Please reproduce verbatim the part of the listing that opens with the line containing "Given: Click the gray" and closes with the line containing "Viewport: 662px width, 1007px", including both of those lines.

Location data for elements and text:
※ ※ ※

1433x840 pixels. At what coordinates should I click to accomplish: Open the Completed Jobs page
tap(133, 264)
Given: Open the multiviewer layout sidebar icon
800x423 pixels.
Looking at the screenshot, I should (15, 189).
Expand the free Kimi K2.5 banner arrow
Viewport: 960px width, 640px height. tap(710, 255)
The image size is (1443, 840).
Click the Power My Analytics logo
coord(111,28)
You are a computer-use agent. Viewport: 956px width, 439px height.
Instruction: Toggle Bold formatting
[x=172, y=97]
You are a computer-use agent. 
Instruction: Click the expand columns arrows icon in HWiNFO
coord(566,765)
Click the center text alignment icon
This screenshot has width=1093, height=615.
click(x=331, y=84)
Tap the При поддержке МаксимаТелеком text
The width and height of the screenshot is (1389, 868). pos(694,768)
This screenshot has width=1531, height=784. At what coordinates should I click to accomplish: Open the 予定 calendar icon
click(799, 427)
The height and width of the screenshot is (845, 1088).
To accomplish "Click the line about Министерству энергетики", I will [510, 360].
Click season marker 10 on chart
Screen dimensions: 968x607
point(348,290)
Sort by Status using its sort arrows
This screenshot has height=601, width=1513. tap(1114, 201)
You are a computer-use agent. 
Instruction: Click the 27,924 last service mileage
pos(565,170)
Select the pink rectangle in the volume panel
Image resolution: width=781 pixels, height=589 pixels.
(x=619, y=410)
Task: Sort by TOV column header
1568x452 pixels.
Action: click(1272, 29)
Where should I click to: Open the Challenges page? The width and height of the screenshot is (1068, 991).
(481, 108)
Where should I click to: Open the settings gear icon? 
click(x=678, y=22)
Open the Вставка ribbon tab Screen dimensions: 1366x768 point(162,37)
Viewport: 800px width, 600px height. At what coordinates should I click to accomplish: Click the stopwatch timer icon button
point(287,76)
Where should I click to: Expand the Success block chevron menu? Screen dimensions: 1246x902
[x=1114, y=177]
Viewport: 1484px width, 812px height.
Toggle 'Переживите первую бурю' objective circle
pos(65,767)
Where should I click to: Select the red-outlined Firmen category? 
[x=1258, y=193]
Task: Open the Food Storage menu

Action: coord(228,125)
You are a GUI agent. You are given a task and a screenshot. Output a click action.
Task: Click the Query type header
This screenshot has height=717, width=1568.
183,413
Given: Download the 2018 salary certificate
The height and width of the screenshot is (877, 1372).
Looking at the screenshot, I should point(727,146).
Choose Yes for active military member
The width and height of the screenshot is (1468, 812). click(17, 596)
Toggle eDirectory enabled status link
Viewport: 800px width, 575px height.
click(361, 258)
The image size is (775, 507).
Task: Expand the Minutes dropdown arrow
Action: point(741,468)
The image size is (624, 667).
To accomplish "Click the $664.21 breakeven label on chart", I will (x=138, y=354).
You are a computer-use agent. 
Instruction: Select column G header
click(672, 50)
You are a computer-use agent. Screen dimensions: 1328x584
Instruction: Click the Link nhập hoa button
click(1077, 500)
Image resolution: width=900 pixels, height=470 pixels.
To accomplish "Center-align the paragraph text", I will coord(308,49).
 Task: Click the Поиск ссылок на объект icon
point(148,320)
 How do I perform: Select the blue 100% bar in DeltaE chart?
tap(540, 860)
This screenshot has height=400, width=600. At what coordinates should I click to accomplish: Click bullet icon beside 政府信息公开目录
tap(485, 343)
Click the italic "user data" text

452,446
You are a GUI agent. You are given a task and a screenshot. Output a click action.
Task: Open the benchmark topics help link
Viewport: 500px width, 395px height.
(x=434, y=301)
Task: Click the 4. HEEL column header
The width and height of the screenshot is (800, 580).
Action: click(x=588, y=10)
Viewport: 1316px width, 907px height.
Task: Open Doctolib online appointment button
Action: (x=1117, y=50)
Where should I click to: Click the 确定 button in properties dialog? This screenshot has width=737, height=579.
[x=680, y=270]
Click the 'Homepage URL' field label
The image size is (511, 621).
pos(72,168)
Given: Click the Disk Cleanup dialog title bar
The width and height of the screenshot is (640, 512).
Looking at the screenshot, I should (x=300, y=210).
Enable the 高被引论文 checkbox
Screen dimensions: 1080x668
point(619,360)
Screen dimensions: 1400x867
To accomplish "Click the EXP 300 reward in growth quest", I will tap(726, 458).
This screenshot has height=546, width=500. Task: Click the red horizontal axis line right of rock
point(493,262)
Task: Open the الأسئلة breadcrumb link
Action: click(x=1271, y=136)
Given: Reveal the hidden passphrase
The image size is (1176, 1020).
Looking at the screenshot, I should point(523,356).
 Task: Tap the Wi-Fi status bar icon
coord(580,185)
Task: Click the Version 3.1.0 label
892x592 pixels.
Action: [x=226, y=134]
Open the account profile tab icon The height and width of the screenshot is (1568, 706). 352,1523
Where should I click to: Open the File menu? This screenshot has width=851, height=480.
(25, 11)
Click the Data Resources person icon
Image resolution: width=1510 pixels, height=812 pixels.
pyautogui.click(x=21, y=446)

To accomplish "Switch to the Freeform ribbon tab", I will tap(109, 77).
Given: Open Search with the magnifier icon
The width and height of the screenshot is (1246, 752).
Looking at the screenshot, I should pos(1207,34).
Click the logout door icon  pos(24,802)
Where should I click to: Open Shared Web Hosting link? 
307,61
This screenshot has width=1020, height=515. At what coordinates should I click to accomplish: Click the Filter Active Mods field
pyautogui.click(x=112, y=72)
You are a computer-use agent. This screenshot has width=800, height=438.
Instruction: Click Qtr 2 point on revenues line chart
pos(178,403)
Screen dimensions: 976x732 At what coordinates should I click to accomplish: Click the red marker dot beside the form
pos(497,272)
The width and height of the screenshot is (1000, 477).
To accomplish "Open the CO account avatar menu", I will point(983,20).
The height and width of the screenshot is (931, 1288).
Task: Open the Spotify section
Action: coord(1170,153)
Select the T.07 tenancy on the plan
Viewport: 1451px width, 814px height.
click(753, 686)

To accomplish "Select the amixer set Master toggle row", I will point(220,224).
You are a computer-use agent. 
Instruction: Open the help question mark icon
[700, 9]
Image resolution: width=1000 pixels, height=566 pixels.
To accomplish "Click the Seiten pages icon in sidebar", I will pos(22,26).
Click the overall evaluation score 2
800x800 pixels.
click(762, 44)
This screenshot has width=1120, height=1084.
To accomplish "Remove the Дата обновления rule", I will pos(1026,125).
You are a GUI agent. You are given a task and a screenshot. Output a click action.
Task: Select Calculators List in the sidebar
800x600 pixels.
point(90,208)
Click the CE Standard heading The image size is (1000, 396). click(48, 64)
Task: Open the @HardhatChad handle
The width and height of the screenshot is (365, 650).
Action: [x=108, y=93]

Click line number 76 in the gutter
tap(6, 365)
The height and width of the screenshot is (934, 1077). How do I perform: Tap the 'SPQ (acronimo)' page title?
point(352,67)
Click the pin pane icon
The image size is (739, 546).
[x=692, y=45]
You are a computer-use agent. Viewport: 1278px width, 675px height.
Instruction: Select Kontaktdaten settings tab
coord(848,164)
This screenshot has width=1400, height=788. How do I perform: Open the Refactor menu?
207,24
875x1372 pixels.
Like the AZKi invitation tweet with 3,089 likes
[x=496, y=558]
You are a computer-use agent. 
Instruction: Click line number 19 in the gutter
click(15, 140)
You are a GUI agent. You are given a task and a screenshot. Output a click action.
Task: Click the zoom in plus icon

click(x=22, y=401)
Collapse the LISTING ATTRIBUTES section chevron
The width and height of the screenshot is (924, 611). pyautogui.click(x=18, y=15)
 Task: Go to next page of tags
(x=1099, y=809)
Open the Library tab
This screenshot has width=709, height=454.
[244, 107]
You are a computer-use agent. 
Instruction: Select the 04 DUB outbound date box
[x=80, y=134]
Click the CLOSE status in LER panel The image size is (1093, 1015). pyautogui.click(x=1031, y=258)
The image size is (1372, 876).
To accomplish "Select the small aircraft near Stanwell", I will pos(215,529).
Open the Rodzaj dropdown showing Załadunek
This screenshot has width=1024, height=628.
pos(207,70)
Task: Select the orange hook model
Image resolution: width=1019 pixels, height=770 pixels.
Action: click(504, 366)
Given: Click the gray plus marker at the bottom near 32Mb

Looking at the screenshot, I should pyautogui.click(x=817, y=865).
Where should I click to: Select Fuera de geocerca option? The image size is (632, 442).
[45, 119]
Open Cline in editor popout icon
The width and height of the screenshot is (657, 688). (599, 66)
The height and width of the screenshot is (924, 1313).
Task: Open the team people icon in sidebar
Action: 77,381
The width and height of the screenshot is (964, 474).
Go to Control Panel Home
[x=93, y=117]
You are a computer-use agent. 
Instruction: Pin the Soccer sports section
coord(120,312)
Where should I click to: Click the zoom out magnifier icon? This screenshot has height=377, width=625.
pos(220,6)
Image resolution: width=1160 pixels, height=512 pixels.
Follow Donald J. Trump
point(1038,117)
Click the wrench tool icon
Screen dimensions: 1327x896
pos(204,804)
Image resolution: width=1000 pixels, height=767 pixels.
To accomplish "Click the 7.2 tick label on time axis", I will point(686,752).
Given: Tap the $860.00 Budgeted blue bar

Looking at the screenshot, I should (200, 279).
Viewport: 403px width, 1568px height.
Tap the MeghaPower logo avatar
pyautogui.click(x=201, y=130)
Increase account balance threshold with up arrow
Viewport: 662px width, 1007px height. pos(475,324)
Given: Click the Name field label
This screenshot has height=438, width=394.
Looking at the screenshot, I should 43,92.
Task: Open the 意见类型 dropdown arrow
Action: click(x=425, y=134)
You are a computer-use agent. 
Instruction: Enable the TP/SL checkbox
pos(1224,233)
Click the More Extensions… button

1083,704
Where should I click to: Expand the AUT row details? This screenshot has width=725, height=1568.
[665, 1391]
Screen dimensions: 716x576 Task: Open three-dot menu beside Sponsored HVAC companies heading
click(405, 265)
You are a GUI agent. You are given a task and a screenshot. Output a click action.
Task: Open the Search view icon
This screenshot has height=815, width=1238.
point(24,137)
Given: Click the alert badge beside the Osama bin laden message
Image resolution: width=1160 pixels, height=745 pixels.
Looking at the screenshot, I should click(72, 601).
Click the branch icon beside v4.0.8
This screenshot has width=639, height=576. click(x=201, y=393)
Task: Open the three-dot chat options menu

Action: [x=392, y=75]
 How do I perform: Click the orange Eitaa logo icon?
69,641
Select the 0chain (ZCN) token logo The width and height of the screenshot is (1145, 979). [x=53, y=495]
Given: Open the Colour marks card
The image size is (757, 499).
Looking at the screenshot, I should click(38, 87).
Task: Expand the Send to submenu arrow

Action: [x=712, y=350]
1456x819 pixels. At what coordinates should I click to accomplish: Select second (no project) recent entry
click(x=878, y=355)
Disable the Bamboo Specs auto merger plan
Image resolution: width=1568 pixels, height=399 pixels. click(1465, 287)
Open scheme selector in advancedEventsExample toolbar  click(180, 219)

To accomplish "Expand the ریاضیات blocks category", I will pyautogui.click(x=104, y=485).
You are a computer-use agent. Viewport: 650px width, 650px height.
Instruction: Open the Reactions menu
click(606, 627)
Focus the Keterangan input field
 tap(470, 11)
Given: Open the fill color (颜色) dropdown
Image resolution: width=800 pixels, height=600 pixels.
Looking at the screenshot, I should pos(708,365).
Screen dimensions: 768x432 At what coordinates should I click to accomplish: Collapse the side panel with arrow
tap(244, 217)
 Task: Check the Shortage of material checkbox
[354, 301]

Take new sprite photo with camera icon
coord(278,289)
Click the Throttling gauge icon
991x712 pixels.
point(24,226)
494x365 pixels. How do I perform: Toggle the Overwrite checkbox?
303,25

※ ※ ※

### [Full output]
Given: Click the gray plus marker at the bottom near 32Mb

Looking at the screenshot, I should pyautogui.click(x=817, y=865).
Where should I click to: Select Fuera de geocerca option? The image size is (632, 442).
[45, 119]
Open Cline in editor popout icon
The width and height of the screenshot is (657, 688). (599, 66)
The height and width of the screenshot is (924, 1313).
Task: Open the team people icon in sidebar
Action: 77,381
The width and height of the screenshot is (964, 474).
Go to Control Panel Home
[x=93, y=117]
You are a computer-use agent. 
Instruction: Pin the Soccer sports section
coord(120,312)
Where should I click to: Click the zoom out magnifier icon? This screenshot has height=377, width=625.
pos(220,6)
Image resolution: width=1160 pixels, height=512 pixels.
Follow Donald J. Trump
point(1038,117)
Click the wrench tool icon
Screen dimensions: 1327x896
pos(204,804)
Image resolution: width=1000 pixels, height=767 pixels.
To accomplish "Click the 7.2 tick label on time axis", I will point(686,752).
Given: Tap the $860.00 Budgeted blue bar

Looking at the screenshot, I should (200, 279).
Viewport: 403px width, 1568px height.
Tap the MeghaPower logo avatar
pyautogui.click(x=201, y=130)
Increase account balance threshold with up arrow
Viewport: 662px width, 1007px height. pos(475,324)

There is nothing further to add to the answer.